■ **Description of the task**:
Begin with the line that holds "This screenshot has width=700, height=424.". Write out every line from there to the end of the listing below, word for word.

[Extracted data Boundary: Start]

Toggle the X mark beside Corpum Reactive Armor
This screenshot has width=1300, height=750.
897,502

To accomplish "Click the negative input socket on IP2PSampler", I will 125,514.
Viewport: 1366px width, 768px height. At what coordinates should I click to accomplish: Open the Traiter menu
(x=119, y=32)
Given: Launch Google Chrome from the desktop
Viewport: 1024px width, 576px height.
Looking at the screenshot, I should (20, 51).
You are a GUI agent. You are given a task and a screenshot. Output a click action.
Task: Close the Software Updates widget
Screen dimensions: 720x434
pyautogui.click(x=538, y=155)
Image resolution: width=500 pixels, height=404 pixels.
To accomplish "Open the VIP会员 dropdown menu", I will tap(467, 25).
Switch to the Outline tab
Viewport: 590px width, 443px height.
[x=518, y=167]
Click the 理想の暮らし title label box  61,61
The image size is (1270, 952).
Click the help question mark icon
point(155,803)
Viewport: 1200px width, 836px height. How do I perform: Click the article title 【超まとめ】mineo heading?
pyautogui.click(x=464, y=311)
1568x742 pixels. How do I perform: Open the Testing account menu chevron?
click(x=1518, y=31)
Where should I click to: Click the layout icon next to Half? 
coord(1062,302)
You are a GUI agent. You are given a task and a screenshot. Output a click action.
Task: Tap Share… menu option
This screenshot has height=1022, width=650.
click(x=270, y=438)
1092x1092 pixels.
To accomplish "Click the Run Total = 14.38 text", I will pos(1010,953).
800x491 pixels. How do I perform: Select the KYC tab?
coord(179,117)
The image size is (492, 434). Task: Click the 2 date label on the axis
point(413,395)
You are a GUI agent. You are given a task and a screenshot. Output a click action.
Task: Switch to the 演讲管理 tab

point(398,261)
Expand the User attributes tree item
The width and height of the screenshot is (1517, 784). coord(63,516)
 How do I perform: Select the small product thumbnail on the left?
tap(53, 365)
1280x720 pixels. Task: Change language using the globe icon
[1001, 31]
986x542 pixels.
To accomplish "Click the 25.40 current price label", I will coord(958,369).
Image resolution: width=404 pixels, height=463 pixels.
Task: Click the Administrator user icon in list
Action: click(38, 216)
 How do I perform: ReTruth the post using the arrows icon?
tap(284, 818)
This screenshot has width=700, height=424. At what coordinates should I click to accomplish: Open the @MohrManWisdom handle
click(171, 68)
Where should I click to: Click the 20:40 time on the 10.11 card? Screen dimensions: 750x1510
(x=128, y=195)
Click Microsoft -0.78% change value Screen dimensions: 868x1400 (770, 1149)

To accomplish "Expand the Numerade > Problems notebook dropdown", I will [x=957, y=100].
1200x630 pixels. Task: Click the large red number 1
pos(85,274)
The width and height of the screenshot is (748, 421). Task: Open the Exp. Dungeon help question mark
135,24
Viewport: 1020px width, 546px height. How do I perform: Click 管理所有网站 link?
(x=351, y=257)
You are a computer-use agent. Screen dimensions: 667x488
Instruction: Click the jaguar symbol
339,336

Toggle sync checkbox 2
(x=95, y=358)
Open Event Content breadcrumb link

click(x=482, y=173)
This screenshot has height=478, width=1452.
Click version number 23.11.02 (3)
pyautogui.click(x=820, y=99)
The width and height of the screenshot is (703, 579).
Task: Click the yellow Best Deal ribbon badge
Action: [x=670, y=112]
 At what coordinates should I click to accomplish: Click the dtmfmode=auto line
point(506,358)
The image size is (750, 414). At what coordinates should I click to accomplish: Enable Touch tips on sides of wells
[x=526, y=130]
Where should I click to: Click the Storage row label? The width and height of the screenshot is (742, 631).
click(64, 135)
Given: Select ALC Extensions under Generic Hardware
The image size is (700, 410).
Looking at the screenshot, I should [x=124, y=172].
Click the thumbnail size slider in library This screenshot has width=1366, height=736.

[Extracted data Boundary: End]

■ **Task output**:
This screenshot has width=700, height=424. At what coordinates should I click to accomplish: Open the @MohrManWisdom handle
click(171, 68)
Where should I click to: Click the 20:40 time on the 10.11 card? Screen dimensions: 750x1510
(x=128, y=195)
Click Microsoft -0.78% change value Screen dimensions: 868x1400 (770, 1149)

To accomplish "Expand the Numerade > Problems notebook dropdown", I will [x=957, y=100].
1200x630 pixels. Task: Click the large red number 1
pos(85,274)
The width and height of the screenshot is (748, 421). Task: Open the Exp. Dungeon help question mark
135,24
Viewport: 1020px width, 546px height. How do I perform: Click 管理所有网站 link?
(x=351, y=257)
You are a computer-use agent. Screen dimensions: 667x488
Instruction: Click the jaguar symbol
339,336

Toggle sync checkbox 2
(x=95, y=358)
Open Event Content breadcrumb link

click(x=482, y=173)
This screenshot has height=478, width=1452.
Click version number 23.11.02 (3)
pyautogui.click(x=820, y=99)
The width and height of the screenshot is (703, 579).
Task: Click the yellow Best Deal ribbon badge
Action: [x=670, y=112]
 At what coordinates should I click to accomplish: Click the dtmfmode=auto line
point(506,358)
The image size is (750, 414). At what coordinates should I click to accomplish: Enable Touch tips on sides of wells
[x=526, y=130]
Where should I click to: Click the Storage row label? The width and height of the screenshot is (742, 631).
click(64, 135)
Given: Select ALC Extensions under Generic Hardware
The image size is (700, 410).
Looking at the screenshot, I should [x=124, y=172].
Click the thumbnail size slider in library This screenshot has width=1366, height=736.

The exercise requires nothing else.